**PROBLEM REQUIREMENTS:** Among the lines below, restate word for word only those from the line with "Task: Open the Grok explain-post icon" through the line with "Viewport: 1366px width, 768px height.", with both end lines kept.

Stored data
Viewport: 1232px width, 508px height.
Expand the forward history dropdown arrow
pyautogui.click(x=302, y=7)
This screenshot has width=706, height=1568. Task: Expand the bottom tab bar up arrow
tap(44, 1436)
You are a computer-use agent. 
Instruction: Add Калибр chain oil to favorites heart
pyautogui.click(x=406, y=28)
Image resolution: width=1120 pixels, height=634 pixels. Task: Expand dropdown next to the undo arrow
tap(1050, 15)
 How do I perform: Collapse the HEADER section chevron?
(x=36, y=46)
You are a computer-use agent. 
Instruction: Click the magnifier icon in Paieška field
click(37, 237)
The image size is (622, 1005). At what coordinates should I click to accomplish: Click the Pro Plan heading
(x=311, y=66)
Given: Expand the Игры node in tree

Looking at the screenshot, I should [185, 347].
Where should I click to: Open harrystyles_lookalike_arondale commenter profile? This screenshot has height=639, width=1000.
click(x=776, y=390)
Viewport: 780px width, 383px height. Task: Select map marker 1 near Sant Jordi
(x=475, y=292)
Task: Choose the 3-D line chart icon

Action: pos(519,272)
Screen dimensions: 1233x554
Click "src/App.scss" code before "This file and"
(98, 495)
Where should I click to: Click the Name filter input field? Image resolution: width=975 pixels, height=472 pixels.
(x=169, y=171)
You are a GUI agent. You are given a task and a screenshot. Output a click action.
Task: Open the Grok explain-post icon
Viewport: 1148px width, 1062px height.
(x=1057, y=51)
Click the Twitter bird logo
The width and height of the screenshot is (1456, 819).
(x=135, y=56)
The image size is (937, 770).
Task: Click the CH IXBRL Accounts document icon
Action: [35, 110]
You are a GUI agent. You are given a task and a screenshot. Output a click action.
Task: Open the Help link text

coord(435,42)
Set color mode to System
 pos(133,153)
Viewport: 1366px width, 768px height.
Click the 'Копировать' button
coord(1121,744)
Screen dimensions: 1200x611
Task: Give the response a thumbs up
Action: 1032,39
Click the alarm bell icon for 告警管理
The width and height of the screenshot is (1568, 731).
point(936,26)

**EXERCISE ANSWER:**
Task: Open the Grok explain-post icon
Viewport: 1148px width, 1062px height.
(x=1057, y=51)
Click the Twitter bird logo
The width and height of the screenshot is (1456, 819).
(x=135, y=56)
The image size is (937, 770).
Task: Click the CH IXBRL Accounts document icon
Action: [35, 110]
You are a GUI agent. You are given a task and a screenshot. Output a click action.
Task: Open the Help link text

coord(435,42)
Set color mode to System
 pos(133,153)
Viewport: 1366px width, 768px height.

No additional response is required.